Sporting Sydney’s longest stretch of golden sand on one side and the gorgeous waters of Port Hacking on the other, Cronulla is a hugely popular getaway spot for both residents of the big city and international visitors. There is something for everyone here, from lively nightlife to a string of parks and city beaches. Best of all, the town is just 26 kilometres from downtown Sydney.

Cronulla’s main highlight is an incredibly long beach, broken into several separate little sandy strips by rock pools and other natural coastline breaks. Gunnamatta Bay is the best spot for sheltered swimming, while the surf break at Shark Island is famous for its waves. Cronulla Street is the main commercial section of town, with a nice pedestrian mall and countless eateries, bars, shops, and hotels like the Rydges Cronulla to choose from.

Sights nearby

Cronulla’s idyllic stretch of sand is the main draw but visitors looking for a break from the beach will easily enjoy nearby Audley and the adventure activities that can be done in the sand dunes that back the shore.

- Cronulla Beach

The main attraction at Cronulla is its long sandy beach that stretches from North Cronulla to Boat Harbour. This beach is broken down into several individual beaches, swimming areas, and public parks. Surfing, bodyboarding, and other water sports are popular here so it’s easy to find a rental shop willing to teach you or rent you gear for a day on the waves. Hotels like the Taren Point Beach House offer the chance to stay right on the water.

- Audley

Audley is both the gateway to the Royal National Park and the first destination along Australia’s famed Great Pacific Drive. The park is one of Sydney’s most popular escapes for residents wanting to spend a day exploring nature by boat, bike, or on foot. Many folk continue onward to cruise a portion of the Great Pacific Drive, one of the world’s most scenic roads.

- Cronulla Sand Dunes

One of the coolest ways to get out and explore the coastline around Cronulla is to head for these protected sand dunes. This expanse of natural sandy terrain can be found on the Kurnell Peninsula, just along the road from Cronulla. The dunes rise at a steep incline of 45 degrees, creating a perfect environment for rolling around and having fun. From the crest of the dunes, the skyline of Sydney looms in the distance, a reminder of just how close you are to the big city.

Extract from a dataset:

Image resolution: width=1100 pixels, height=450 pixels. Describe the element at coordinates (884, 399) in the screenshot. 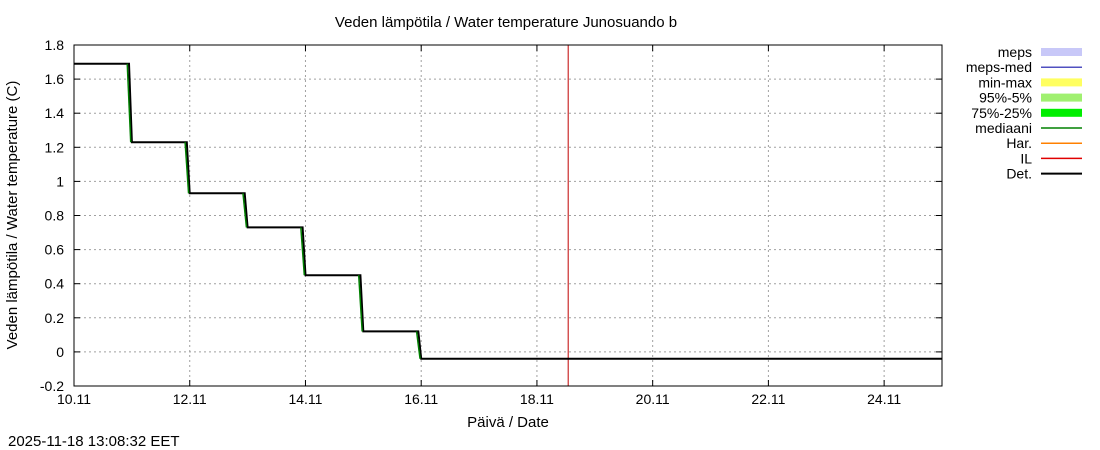

I see `x-tick-label: 24.11` at that location.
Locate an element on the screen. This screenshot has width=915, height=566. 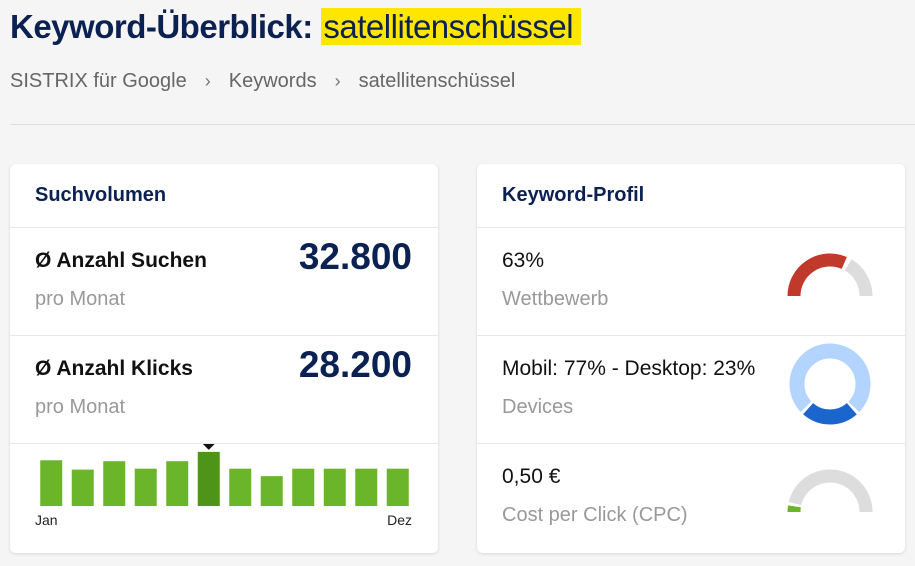
card-title: Keyword-Profil is located at coordinates (691, 196).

Eating and drinking and shopping nearby

Cronulla survives primarily on visitor dollars, so there is a thriving commercial scene anchored along Cronulla Street. This road is home to the impressive pedestrian mall of Cronulla Plaza, which contains a number of trendy cafés and shops. Hotels providing comfortable affordable lodging in the area include the Cronulla Motor Inn. Nightlife is spread around town, with North Cronulla Beach boasting several good nightclubs, such as Northies.

Public transport

Cronulla is the only beach in Sydney that is connected to the downtown core by train. This makes it easy for city residents to travel the short distance to spend a day at the beach. Ferries also ply the waters from Cronulla to area ports, such as Bundeena and other sites around Port Hacking. Public buses provide the most extensive local transport to Cronulla and there are plenty of rental car offices on hand for those who prefer the freedom of driving themselves. A car will add numerous other lodging options to your list, including the Novotel Sydney Brighton Beach and the Mercure Sydney International Airport.